To project is developed using Borland C++, but it should work with Turbo C as well. The assembler file should not use any TASM features not present in MASM, so porting it to MASM / Microsoft C should be possible, too.

Approach

The first approach I am trying to test the basic viability is plain single stepping, which is likely too slow for anything useful. Optimizations will likely be added in later.

My first intention was to auto-patch the code to contain breakpoints on the 286 instructions, but telling code and data apart is not that easy, even if only compiler-generated code is supported, because compilers add jump tables to the code segment, which do not parse as valid 80286 instructions.

The single-step emulator

While I expected single-stepping to be too slow to be useful, it turned out to not be the case. As the intended use case of XTIZE is hardware setup software and not productivity software, there is a wide gap between "annoyingly slow" (which single-step emulation definitely is) and "unusably slow", as even a one-minute run of a setup program on an XT is faster than swapping a piece of hardware into a more modern computer, running the EEPROM modifying setup tool on that computer and swapping the piece of hardware back. In practice, a run of the command-line hardware setup program provided with the Aztech Sound Galaxy 16 Pro II is still within 10 seconds.

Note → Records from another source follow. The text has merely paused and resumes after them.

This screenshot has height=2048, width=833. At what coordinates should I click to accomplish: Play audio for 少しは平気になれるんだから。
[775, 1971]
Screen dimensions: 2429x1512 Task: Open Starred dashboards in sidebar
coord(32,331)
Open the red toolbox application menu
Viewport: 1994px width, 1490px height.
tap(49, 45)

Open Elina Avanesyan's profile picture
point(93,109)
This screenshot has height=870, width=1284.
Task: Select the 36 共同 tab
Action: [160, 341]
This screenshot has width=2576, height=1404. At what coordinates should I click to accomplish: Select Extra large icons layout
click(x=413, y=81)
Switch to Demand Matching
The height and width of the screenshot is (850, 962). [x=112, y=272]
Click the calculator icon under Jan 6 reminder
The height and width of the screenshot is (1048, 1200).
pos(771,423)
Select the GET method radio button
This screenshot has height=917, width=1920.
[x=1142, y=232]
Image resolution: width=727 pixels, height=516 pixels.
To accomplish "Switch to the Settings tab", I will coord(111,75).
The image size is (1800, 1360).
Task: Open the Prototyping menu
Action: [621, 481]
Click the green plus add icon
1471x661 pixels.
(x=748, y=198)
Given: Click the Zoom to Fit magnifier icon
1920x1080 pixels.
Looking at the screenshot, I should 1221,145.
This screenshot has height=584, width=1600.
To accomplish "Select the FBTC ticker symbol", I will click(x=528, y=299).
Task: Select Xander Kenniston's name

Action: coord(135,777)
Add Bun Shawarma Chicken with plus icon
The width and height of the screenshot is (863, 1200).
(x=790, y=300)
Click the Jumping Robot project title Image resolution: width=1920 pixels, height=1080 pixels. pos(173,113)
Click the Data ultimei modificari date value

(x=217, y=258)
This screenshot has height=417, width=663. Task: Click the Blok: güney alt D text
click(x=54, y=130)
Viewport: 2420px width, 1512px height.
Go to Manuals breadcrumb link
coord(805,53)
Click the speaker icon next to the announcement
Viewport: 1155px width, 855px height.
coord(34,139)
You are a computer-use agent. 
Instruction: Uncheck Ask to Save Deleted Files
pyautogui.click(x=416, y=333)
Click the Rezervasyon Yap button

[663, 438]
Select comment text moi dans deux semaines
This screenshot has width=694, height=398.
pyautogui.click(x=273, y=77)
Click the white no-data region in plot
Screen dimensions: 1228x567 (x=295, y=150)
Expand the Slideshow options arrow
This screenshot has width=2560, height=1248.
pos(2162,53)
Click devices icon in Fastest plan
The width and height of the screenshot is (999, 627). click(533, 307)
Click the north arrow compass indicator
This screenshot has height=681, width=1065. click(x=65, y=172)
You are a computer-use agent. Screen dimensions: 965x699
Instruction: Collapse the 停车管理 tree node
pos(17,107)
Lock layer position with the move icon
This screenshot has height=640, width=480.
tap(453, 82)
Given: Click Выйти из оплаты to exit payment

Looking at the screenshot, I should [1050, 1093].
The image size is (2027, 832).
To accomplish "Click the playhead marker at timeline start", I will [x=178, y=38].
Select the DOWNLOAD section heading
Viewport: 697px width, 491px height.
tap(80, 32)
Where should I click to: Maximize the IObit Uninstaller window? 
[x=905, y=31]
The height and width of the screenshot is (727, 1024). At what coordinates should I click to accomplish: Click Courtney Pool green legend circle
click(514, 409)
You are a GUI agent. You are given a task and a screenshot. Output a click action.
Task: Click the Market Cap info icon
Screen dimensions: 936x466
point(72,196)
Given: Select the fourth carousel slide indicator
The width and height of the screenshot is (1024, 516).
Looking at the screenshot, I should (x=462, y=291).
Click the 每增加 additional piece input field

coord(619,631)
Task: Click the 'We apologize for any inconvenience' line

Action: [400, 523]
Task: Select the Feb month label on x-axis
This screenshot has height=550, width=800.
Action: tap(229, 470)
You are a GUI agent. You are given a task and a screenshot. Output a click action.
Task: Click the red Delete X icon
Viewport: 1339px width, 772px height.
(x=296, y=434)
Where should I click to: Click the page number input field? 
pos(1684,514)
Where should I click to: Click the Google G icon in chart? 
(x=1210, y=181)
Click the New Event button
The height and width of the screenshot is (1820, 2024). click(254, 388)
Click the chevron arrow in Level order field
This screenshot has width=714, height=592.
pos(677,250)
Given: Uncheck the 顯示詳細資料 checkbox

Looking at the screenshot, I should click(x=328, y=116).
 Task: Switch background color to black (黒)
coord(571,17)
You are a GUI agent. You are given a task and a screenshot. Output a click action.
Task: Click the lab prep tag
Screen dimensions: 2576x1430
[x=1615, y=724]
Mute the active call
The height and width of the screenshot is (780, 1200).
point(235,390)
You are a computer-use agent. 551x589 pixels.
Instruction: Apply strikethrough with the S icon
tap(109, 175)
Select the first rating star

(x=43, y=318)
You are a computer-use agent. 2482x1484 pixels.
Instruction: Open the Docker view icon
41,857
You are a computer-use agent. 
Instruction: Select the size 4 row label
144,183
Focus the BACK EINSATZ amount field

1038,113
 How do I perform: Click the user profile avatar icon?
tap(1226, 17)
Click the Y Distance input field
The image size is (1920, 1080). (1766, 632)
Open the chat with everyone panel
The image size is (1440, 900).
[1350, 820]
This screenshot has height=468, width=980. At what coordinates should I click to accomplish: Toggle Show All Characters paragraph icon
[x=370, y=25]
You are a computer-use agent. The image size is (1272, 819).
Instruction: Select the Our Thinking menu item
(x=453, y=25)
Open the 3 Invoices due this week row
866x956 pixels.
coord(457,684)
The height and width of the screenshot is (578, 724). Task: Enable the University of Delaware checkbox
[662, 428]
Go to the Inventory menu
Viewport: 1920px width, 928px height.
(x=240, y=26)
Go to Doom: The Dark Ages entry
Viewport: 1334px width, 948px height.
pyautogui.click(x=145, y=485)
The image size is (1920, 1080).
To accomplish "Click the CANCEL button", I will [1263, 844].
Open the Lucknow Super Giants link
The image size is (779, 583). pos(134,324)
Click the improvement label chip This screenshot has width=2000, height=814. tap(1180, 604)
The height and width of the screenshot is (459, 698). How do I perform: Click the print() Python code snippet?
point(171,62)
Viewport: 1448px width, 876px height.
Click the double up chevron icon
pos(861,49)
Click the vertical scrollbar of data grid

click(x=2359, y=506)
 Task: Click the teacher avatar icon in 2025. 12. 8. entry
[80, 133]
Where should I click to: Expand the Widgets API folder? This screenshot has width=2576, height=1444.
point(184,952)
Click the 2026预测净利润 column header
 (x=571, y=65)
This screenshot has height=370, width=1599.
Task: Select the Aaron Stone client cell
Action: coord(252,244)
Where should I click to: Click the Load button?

Using single-stepping for instruction emulation seems like a piece of cake at first, because you get a single-step interrupt just before each instruction is executed. You can look at the instruction, and if it is a 286 real-mode instruction, you emulate it. If it is a 8086 instruction, you just let the processor execute it. And indeed, single-stepping quickly yielded first results in getting at least something printed to the sceen when executing the hardware setup program without the necessary command line parameters. Getting it to work "perfectly" turned out to be a considerable amount of work and research (as always).

The main emulation primitive of the single-step emulator is "tail-call injection". If an instruction is recognized as being in need of emulation, emulation code for that instruction is prepared (by hot-patching a template inside the emulator), and the return address of the INT1 stack frame is adjusted to point there. Also the TF is cleared to avoid stepping through emulator code. This emulation code first performs the effect of the instruction to emulate using only 8086 instructions. Then the emulation code sets up a fake INT1 frame (containing the address of the instruction following the emulated instruction and having the TF set) and jumps into the single-step handler.

There are two main advantages of this approach: There is no interrupt stack frame on the stack and all general-purpose registers and the flags have user-program values while the instruction is emulated. This means the emulator does not need to fully understand operands of the instruction (although it does need to if the emulation code is going to clobber registers. The IMUL emulation is a nice example of the effort needed to deal with clobbered registers). Also it greatly simplifies emulation of stack related instructions (like PUSH imm8/16, ENTER and LEAVE).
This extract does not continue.